EXERCISE MATERIAL Start Marker
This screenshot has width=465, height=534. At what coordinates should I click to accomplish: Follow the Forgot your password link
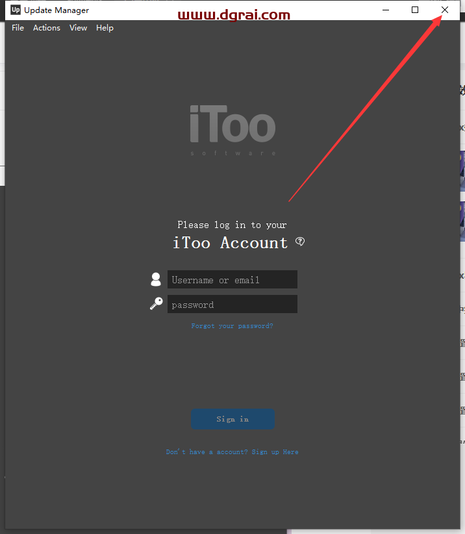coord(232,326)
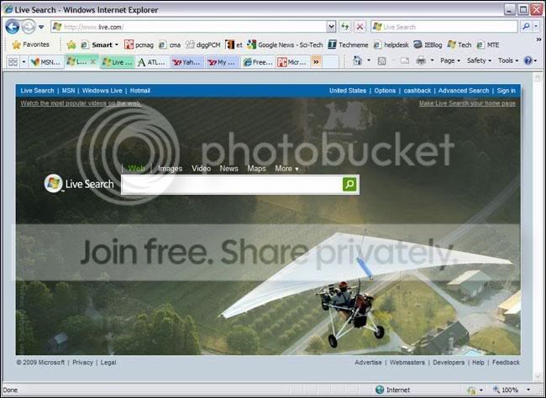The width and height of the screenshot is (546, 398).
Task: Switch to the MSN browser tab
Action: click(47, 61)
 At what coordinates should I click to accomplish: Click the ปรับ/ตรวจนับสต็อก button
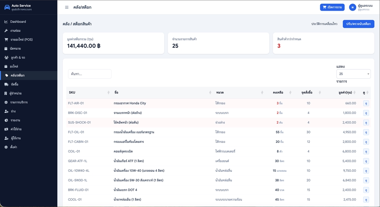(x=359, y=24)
EXERCISE MATERIAL End Marker
# WORK TO BE COMPLETED:
Copy out all the data exactly. The images should not appear in the copy.

# TASK RESPONSE:
This screenshot has width=465, height=534. At what coordinates should I click to accomplish: Follow the Forgot your password link
coord(232,326)
The width and height of the screenshot is (546, 398).
Task: Switch to the MSN browser tab
Action: click(47, 61)
 At what coordinates should I click to accomplish: Click the ปรับ/ตรวจนับสต็อก button
(x=359, y=24)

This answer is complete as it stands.